→ Raw records
————————

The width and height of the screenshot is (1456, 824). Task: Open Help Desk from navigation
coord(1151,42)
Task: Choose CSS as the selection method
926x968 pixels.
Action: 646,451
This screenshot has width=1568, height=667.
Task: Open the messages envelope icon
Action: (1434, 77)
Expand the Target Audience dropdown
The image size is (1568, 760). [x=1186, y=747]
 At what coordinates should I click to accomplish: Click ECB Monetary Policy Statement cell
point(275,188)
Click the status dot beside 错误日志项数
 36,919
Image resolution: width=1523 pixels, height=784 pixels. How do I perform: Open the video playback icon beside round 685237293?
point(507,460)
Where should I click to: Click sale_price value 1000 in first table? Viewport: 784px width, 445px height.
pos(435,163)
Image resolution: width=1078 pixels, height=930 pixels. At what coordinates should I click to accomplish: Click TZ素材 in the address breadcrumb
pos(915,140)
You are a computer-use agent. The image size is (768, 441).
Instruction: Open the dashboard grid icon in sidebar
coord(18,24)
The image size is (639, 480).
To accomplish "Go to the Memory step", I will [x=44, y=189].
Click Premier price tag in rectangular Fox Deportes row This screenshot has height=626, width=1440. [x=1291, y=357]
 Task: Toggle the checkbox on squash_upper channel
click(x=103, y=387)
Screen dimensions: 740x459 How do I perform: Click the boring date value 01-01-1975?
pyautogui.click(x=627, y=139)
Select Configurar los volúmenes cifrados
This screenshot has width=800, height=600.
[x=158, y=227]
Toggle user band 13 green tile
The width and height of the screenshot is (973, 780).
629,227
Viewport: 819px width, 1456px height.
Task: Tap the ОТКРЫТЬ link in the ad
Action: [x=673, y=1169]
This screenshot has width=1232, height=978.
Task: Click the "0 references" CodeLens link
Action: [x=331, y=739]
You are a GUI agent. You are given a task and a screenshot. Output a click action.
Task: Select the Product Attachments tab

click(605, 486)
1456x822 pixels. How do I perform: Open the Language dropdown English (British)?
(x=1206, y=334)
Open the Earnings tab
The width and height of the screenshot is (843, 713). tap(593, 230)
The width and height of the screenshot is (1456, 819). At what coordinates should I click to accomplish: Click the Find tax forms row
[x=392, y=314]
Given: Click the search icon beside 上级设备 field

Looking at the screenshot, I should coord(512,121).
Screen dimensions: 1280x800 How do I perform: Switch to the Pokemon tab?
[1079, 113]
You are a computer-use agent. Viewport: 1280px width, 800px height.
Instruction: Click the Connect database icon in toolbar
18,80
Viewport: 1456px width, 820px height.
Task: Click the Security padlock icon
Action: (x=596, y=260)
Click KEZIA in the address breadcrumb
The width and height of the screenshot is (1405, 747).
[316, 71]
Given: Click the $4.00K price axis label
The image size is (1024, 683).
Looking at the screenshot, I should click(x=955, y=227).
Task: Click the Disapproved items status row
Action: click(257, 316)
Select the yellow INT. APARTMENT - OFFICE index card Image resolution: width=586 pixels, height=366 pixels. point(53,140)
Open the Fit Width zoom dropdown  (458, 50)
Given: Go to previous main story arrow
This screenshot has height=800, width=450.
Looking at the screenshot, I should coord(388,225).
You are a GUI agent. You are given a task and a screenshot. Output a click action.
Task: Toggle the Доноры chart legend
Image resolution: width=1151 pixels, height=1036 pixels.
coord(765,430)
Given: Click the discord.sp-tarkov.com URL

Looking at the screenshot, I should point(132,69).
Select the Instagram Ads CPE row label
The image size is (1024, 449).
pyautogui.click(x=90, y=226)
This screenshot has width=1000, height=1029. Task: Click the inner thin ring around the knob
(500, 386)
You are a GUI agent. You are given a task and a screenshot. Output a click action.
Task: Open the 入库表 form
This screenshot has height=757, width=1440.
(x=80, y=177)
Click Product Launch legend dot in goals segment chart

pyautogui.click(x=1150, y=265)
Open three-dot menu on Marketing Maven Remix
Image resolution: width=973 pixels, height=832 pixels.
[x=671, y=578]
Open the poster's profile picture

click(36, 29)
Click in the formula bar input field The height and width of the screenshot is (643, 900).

————————

→ Directive
Can you reproduce, unchanged, the lines of the rows above starting at the one that contains "Click Product Launch" and ending at the one that contains "click(36, 29)", both included?

→ Response to the task
Click Product Launch legend dot in goals segment chart

pyautogui.click(x=1150, y=265)
Open three-dot menu on Marketing Maven Remix
Image resolution: width=973 pixels, height=832 pixels.
[x=671, y=578]
Open the poster's profile picture

click(36, 29)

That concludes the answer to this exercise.